A new survey commissioned for Children’s Hospice Week (22-28 May) gives fresh insight into people’s perceptions, feelings and experiences of children’s palliative care.
The survey, carried out by UK charity Together for Short Lives, uncovers what people know about children’s hospices and reveals people are uncomfortable talking about serious childhood illness and death.
Over a quarter (26%) said they didn’t know what children’s hospices and palliative care means, with many unhelpful myths still evident as people associated it with negative words like ‘pain’, ‘suffering’, ‘tragic’ and ‘distressing’.
This supports Julia’s House’s experiences of talking to parents caring for seriously ill children. When parents to three-year-old Leo and one-year-old Elliott - who both have an extremely rare metabolic condition - were told about Julia’s House, the Dorset and Wiltshire children’s hospice charity, their reaction was typical. Ben and Kayleigh said:
“We thought oh no, we don’t need that – a hospice! But we decided to have a look around anyway and we absolutely loved it. It was literally a house full of toys and fun, just like a proper family home.”
Worryingly, the findings also reveal that over one in three people (38% [¹]) would not feel comfortable talking to a friend whose child had been diagnosed with a life-limiting or life-threatening condition.
Families caring for seriously ill children often say they feel lost and alone when coming to terms with the news that their child may not reach adulthood. This is on top of the stress and strain of providing 24/7 round the clock care, seven days a week.
Rachel, mum to twins Chloe and Eloise said:
“I felt so isolated and lonely. For months my only social circle had been doctors and nurses. There were no toddler groups, no tea and cakes or the chance to meet other mums before Julia’s House stepped in. Knowing that once a week I have the chance to leave the house and have a break - have contact with the outside world – means everything to me. I get a lot of comfort from that.”
The taboos around serious childhood illness and death can leave families feeling isolated, abandoned and vulnerable without support. Having someone to talk to and a helping hand can make a massive difference.
Lydia, mum to three-year-old Darcie and one-year-old Hunter said:
“We were at a soft play centre and some parents pulled their children away and said: ‘Don’t play with them’. I felt like shouting at them: ‘you can’t catch a tracheotomy!’ That’s the best thing about Julia’s House - the people there are totally non-judgmental. They are caring, reassuring and supportive. They make you feel great about yourself and proud of how you are coping. And that yes, actually, you’re good parents doing a really good job.”
Over a third (35% [²]) have had, or know someone who has had some experience of serious childhood illness or a child dying young. More than 1 in 10 (11%) said this has happened to them or a family member at some point in their life.
There are 49,000 children in the UK living with a life-limiting or life-threatening condition, which means they may not reach adulthood. Julia’s House is one of the UK’s lifeline children’s palliative care services providing vital support to families in Dorset and Wiltshire.

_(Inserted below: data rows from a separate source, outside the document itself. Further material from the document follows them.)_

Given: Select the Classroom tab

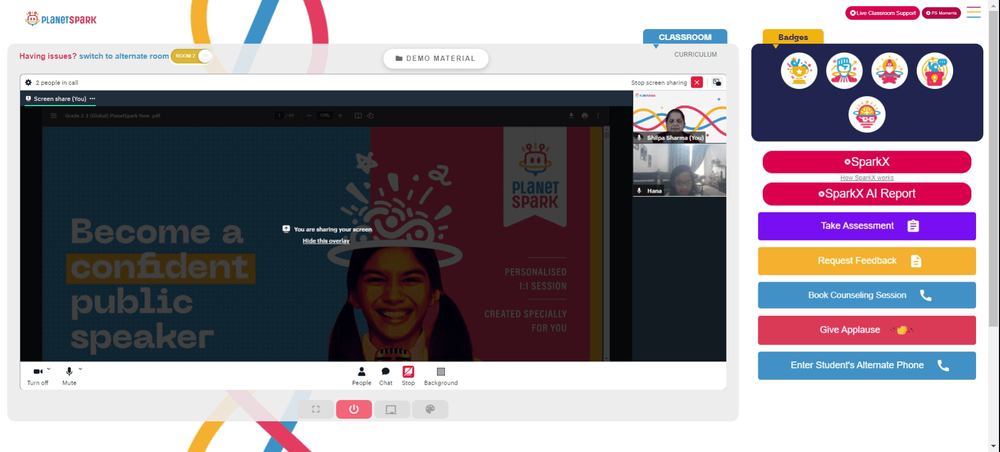Looking at the screenshot, I should pyautogui.click(x=685, y=37).
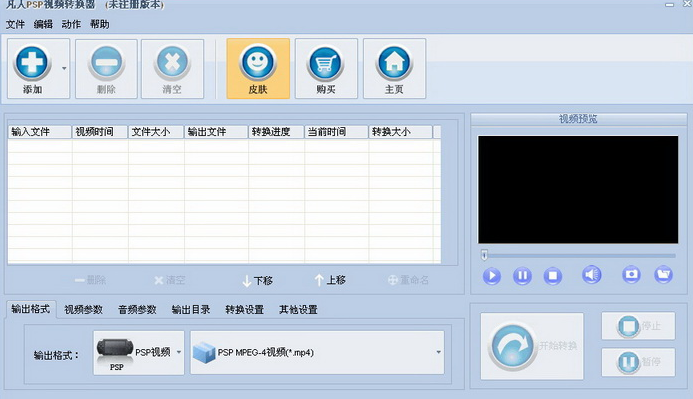Viewport: 693px width, 399px height.
Task: Click the 购买 shopping cart icon
Action: tap(325, 63)
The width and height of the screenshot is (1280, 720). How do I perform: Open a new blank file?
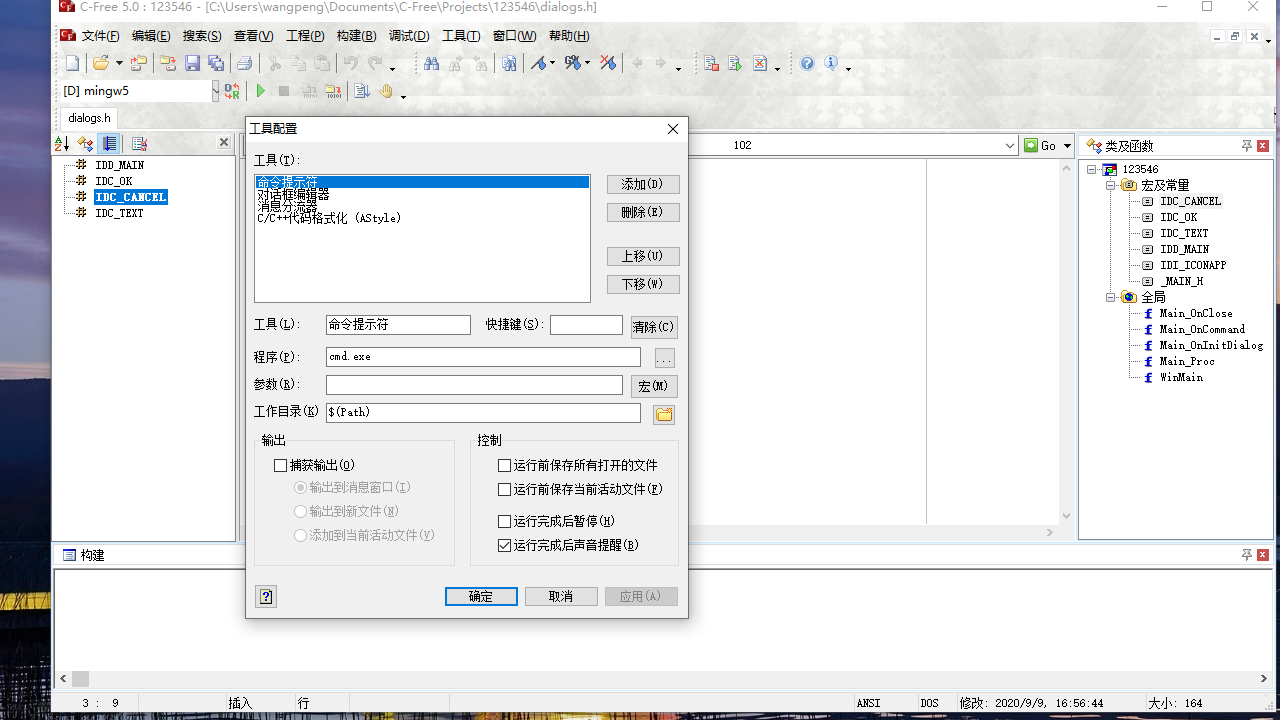click(x=72, y=62)
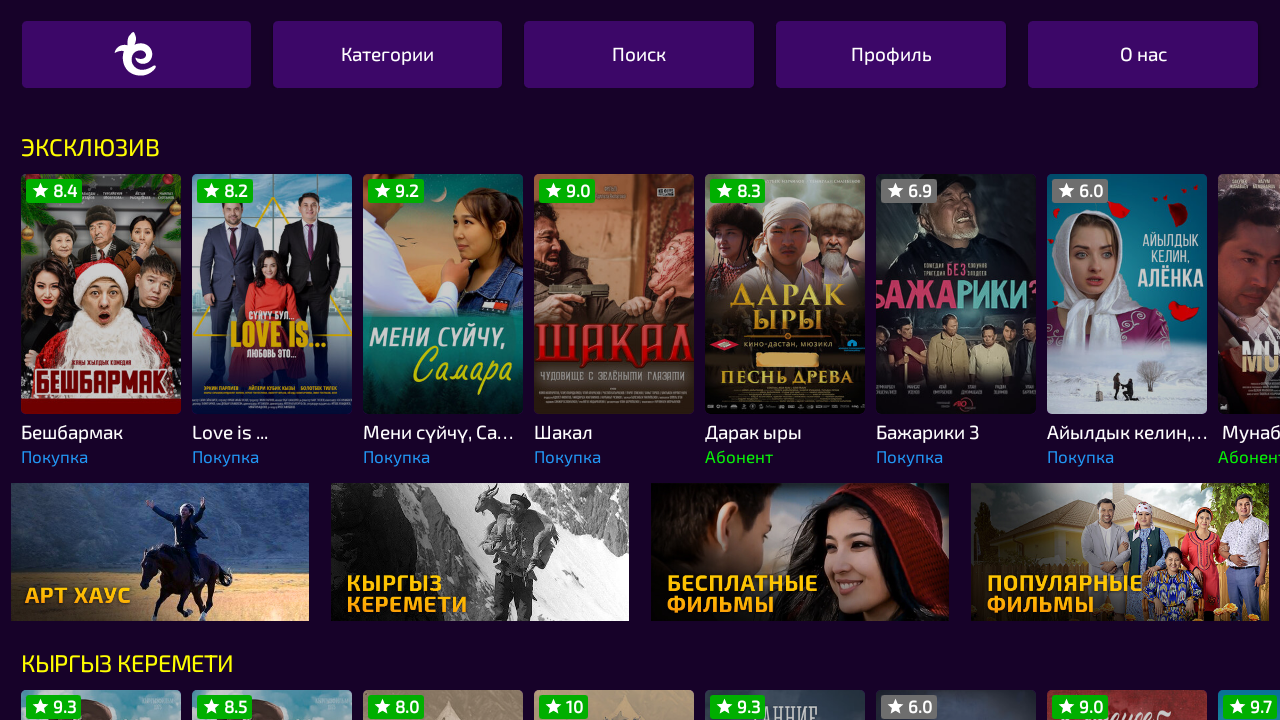Image resolution: width=1280 pixels, height=720 pixels.
Task: Click the 9.0 star rating on Шакал
Action: 567,191
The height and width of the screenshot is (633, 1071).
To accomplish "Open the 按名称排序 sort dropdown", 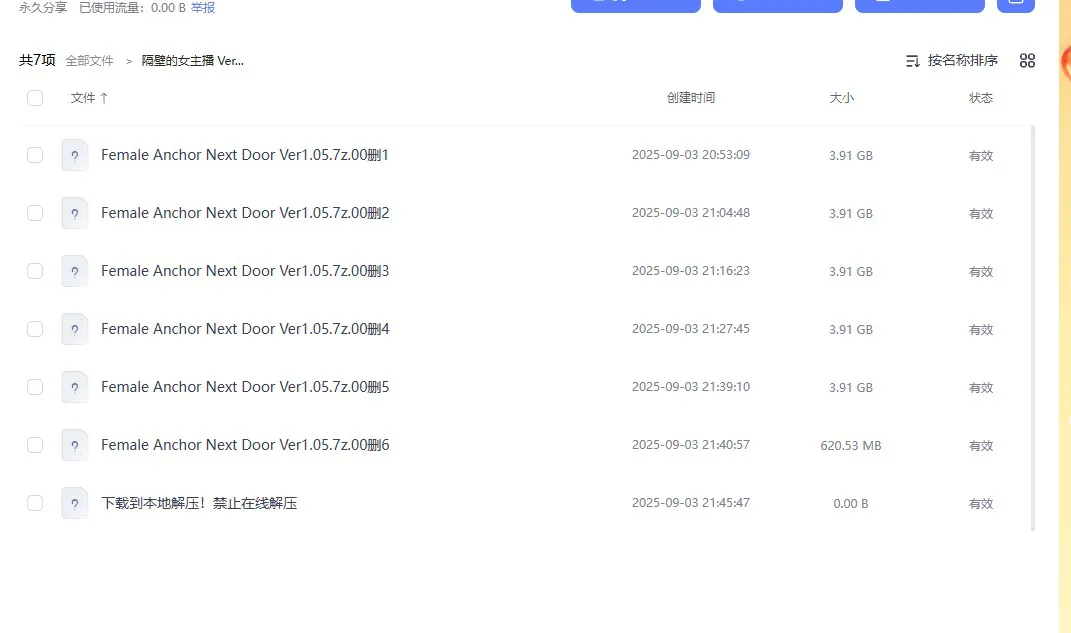I will click(x=952, y=61).
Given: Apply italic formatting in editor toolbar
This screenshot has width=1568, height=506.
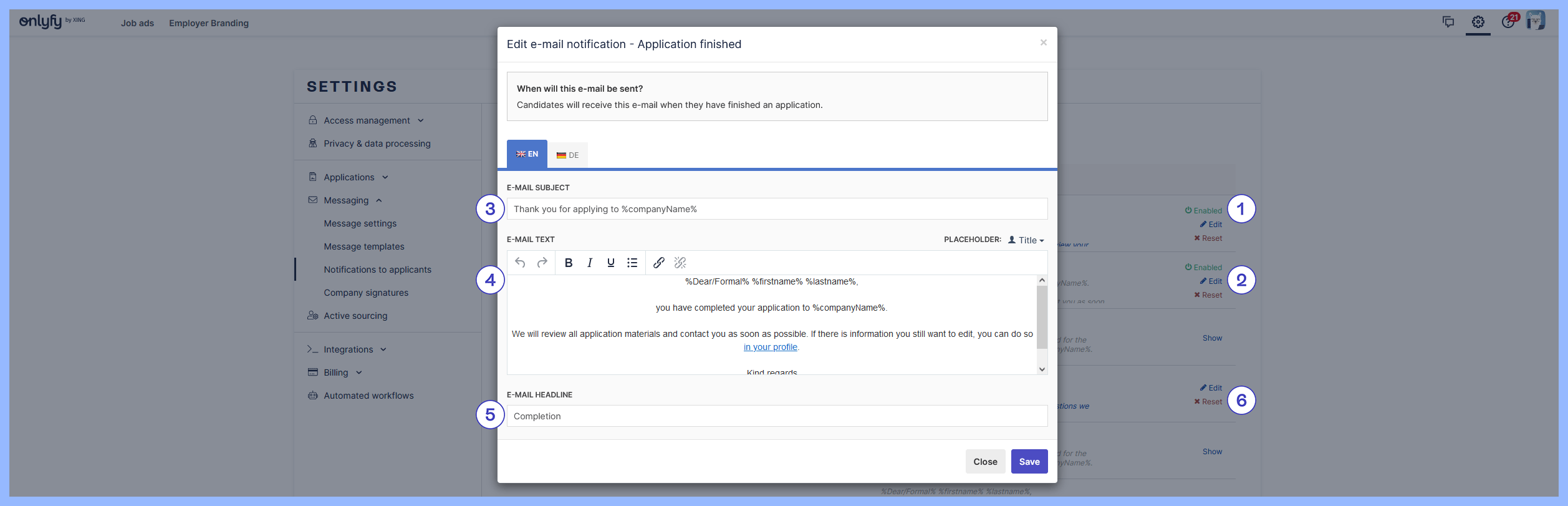Looking at the screenshot, I should point(589,263).
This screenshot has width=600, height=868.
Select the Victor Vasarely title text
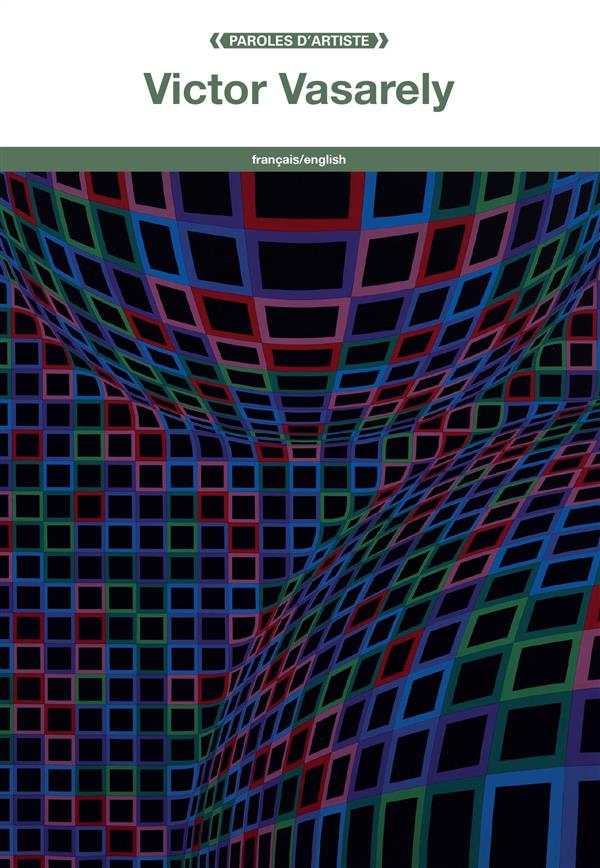299,89
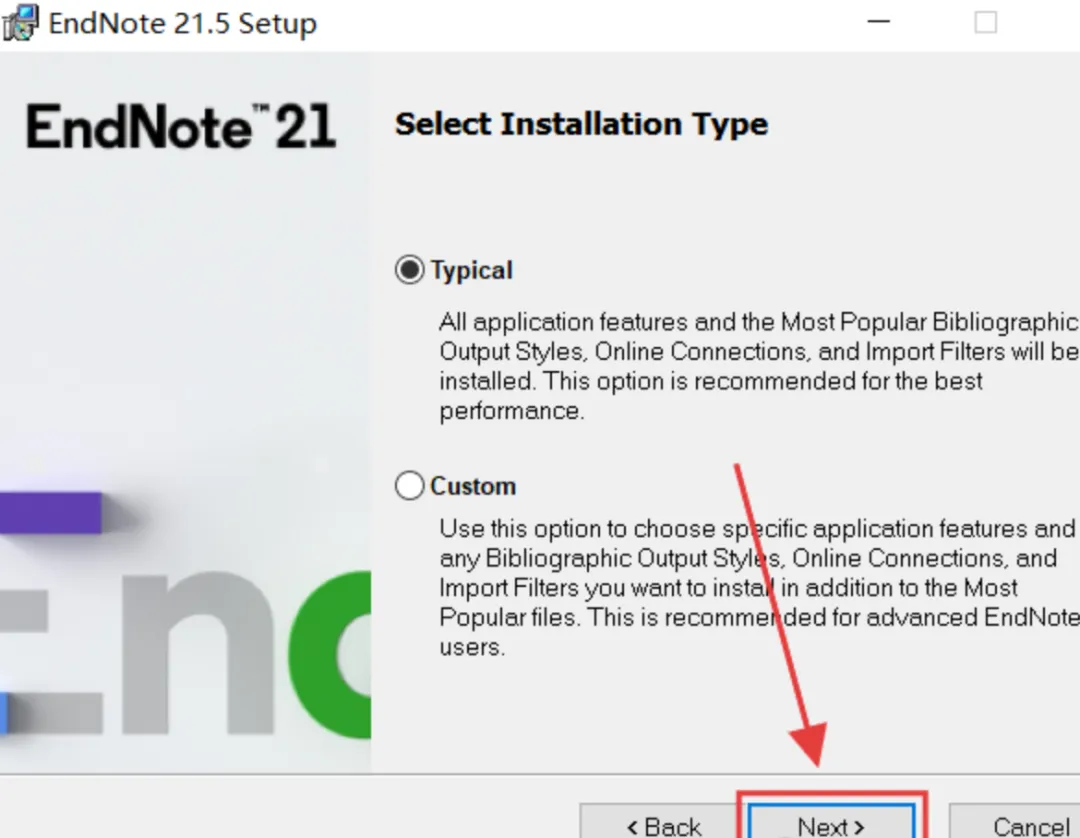Click the purple bar in banner artwork

(50, 512)
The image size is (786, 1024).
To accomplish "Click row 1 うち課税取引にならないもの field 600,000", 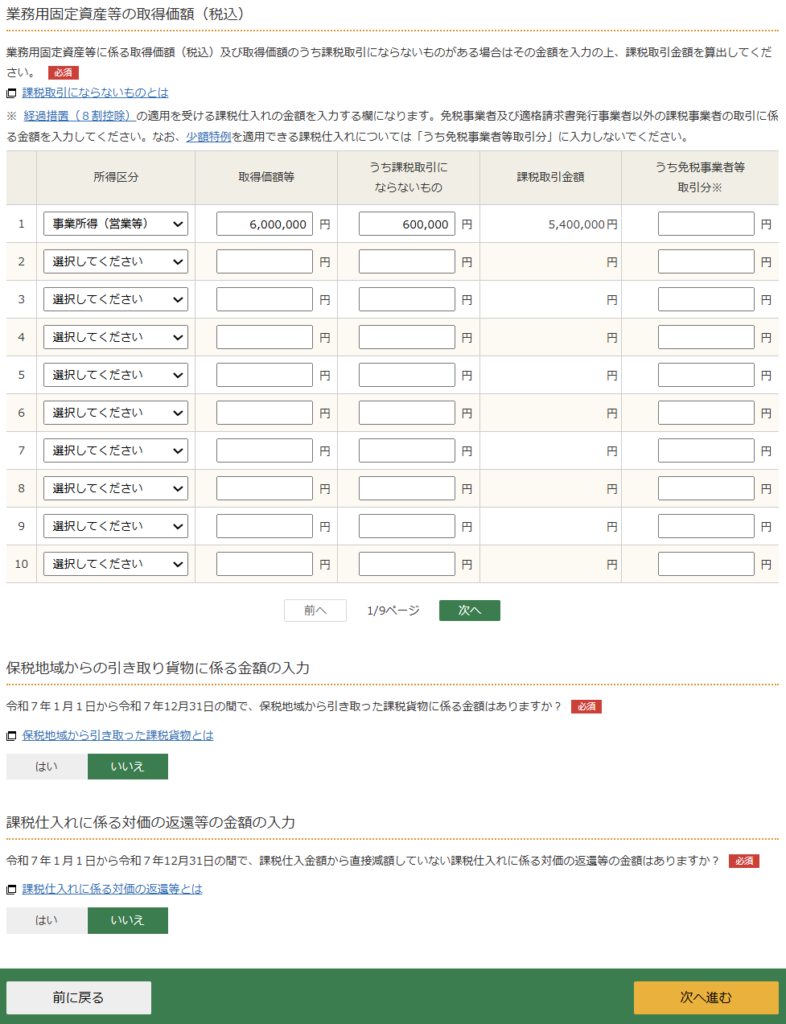I will (407, 224).
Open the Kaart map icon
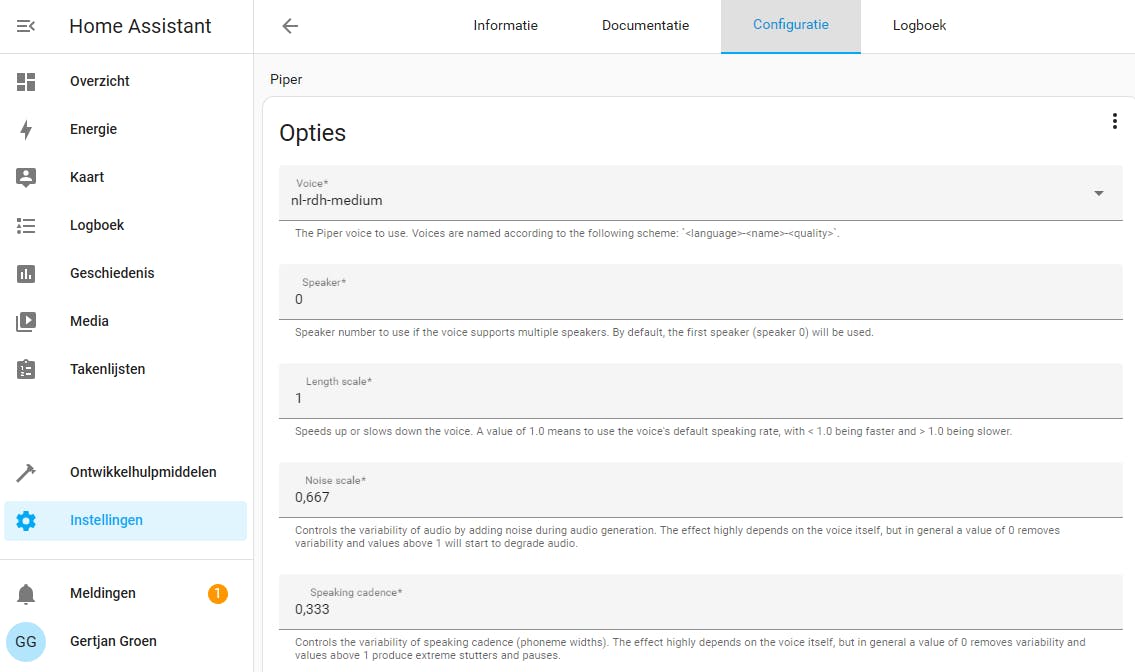 click(26, 177)
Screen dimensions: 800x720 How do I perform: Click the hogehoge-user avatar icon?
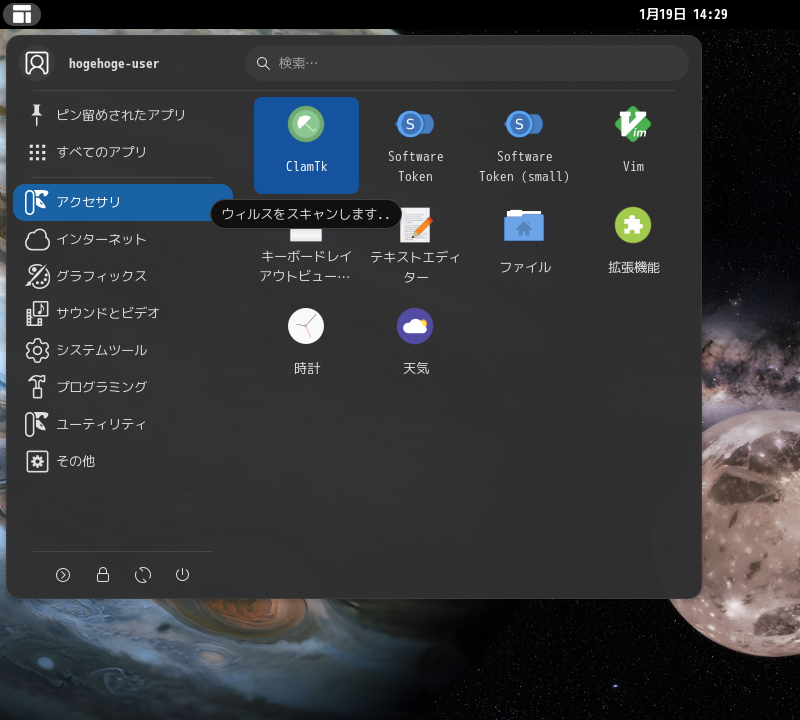tap(37, 62)
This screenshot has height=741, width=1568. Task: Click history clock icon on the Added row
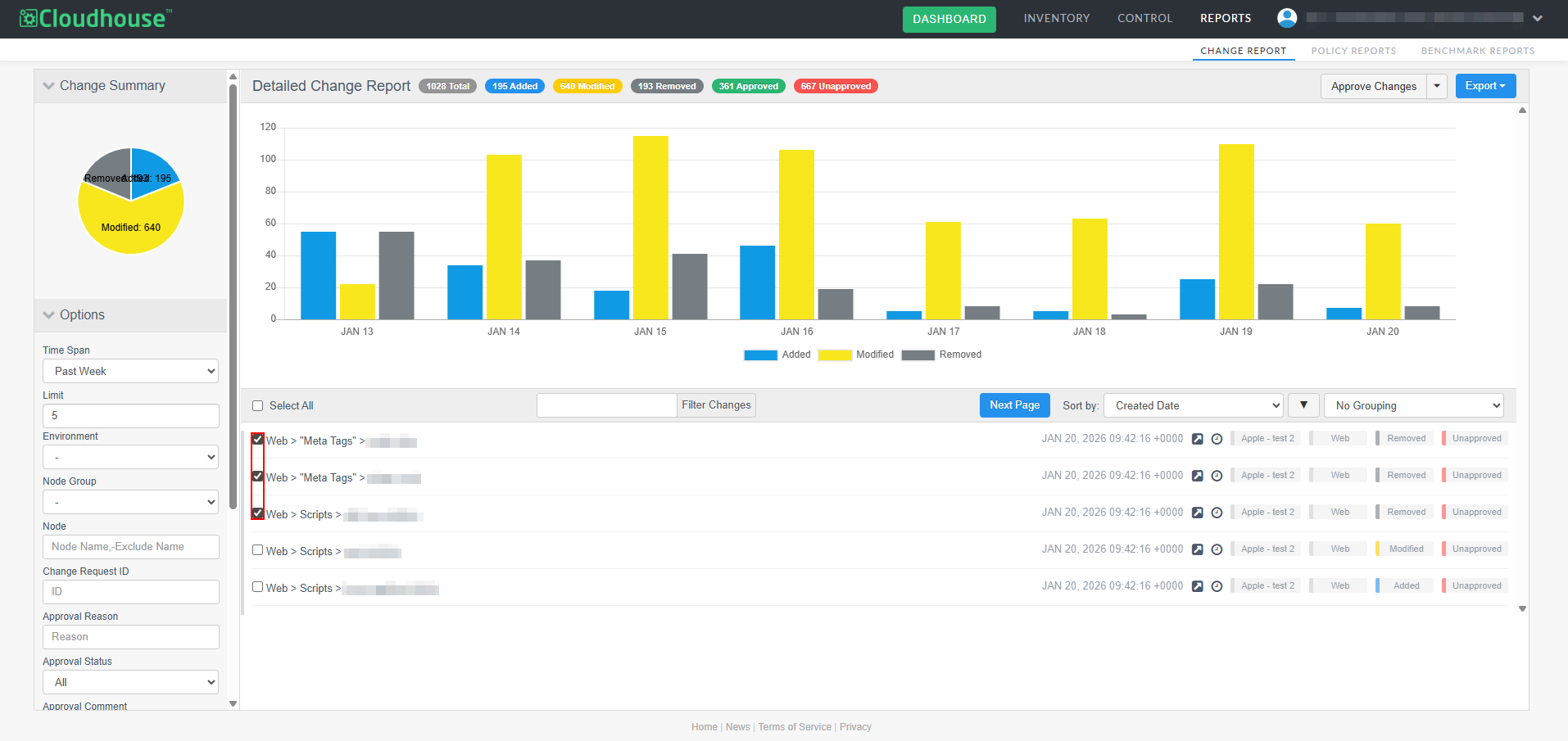coord(1217,586)
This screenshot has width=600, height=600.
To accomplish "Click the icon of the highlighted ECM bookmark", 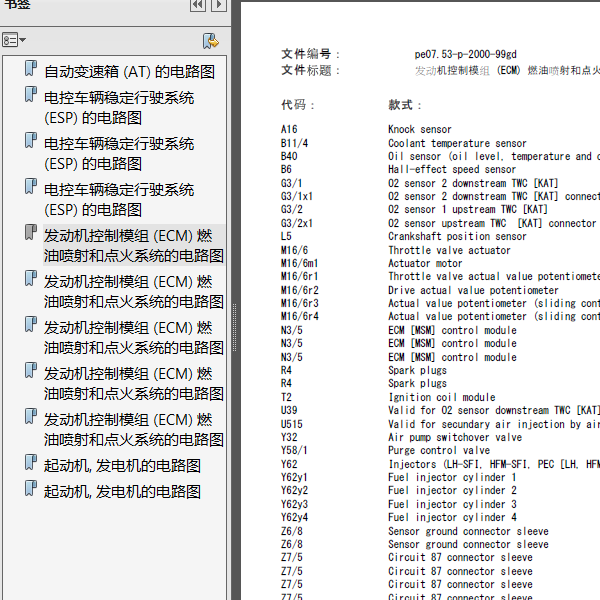I will click(31, 235).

Children’s Hospice Week (22nd-28th May), organised by UK charity Together for Short Lives is turning up the volume on children’s palliative care, celebrating the work of hospices like Julia’s House and giving a voice to some of the families supported by these lifeline services. The week aims to improve the understanding of children’s hospices and children’s palliative care, so families know what help is available and has more confidence in seeking support.
About the survey: All figures, unless otherwise stated, are from YouGov Plc. Total sample size was 2,013 adults. Fieldwork was undertaken between 10th - 11th April 2017. The survey was carried out online. The figures have been weighted and are representative of all GB adults (aged 18+).
[¹] From 1,573 adults who agreed to take part and expressed an opinion.
[²] From 1,566 adults who agreed to take part and expressed an opinion.